─── Data for this exercise ───
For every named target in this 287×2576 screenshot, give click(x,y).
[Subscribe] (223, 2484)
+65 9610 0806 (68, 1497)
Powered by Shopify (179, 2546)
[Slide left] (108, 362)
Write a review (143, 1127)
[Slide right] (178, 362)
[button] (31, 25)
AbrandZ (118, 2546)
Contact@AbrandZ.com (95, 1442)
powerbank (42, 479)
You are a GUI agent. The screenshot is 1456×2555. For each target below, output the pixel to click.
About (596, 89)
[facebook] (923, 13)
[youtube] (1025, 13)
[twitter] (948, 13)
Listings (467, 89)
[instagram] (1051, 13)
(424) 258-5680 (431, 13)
───
─── Data for this exercise ───
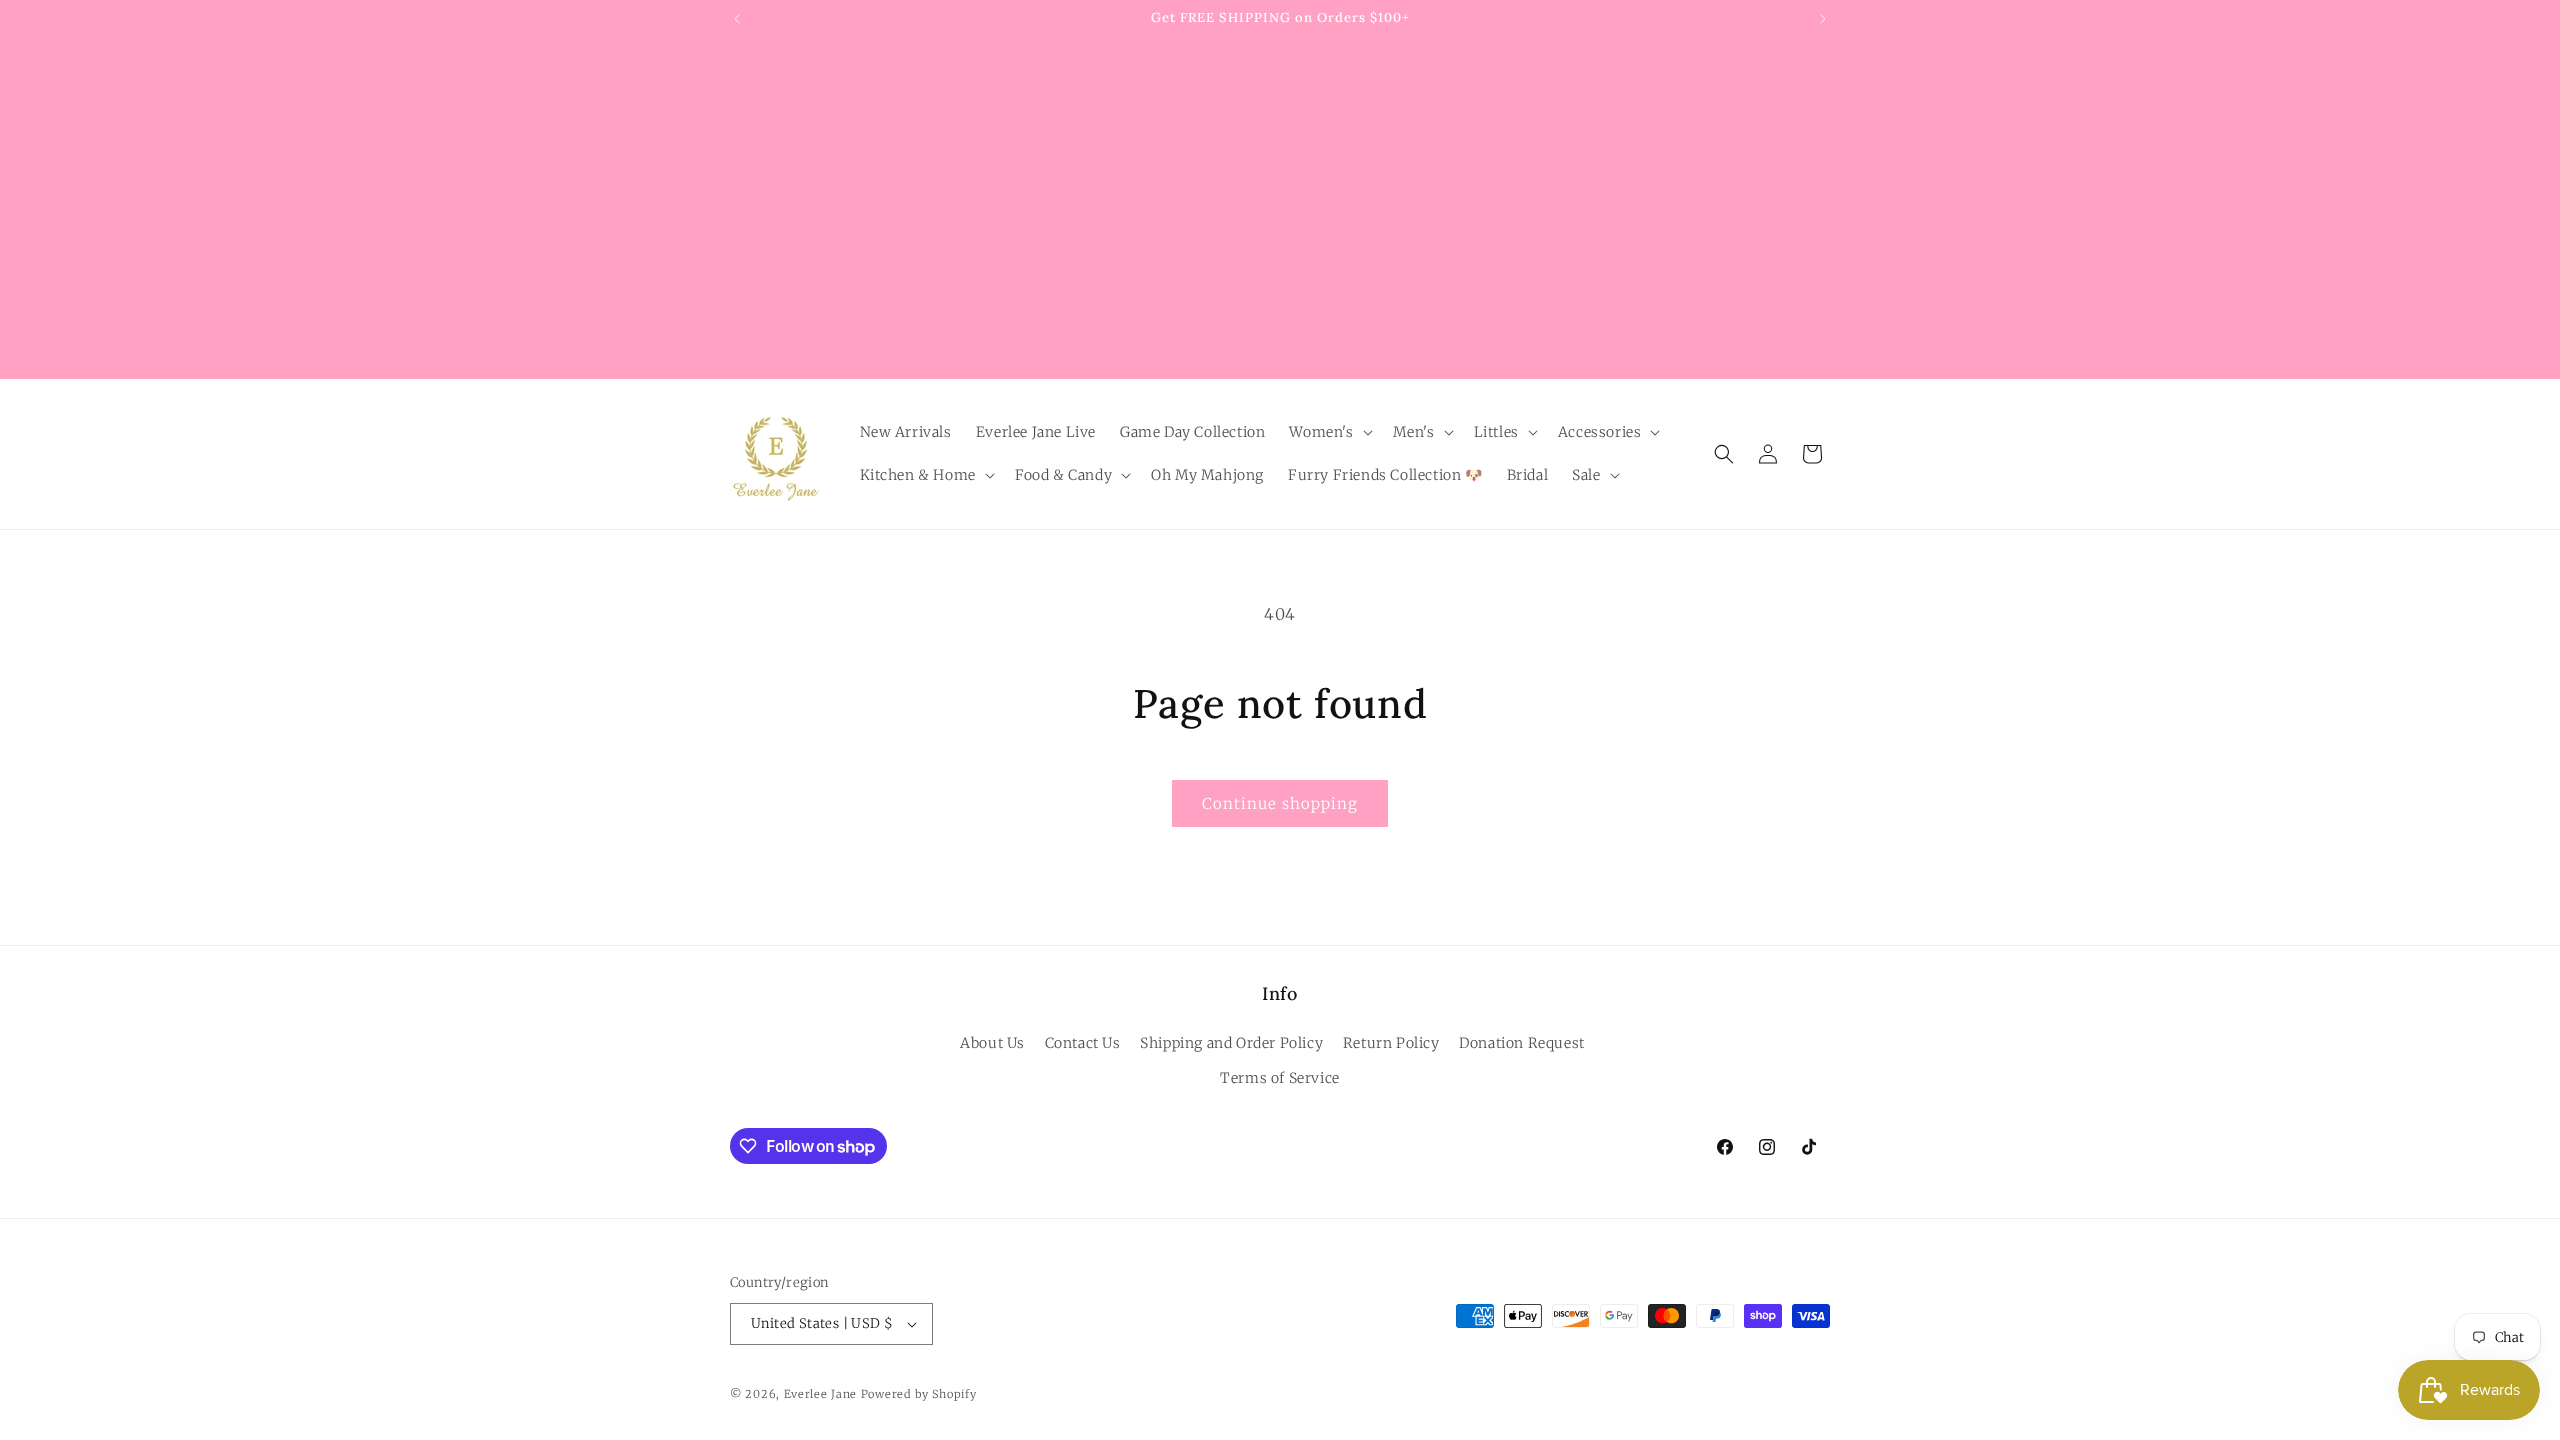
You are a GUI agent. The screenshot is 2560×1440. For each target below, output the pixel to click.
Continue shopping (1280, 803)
───
§ Exercise goal
Copy each line in the entries above where "click" turns up.

§ Output
For every named target in this 287×2576 screenshot, give click(x,y).
You are a GUI agent. The screenshot is 1456×2555. For each target below, output the pixel to click.
You are a GUI agent. The screenshot is 2560×1440. For each target below, output the pixel to click.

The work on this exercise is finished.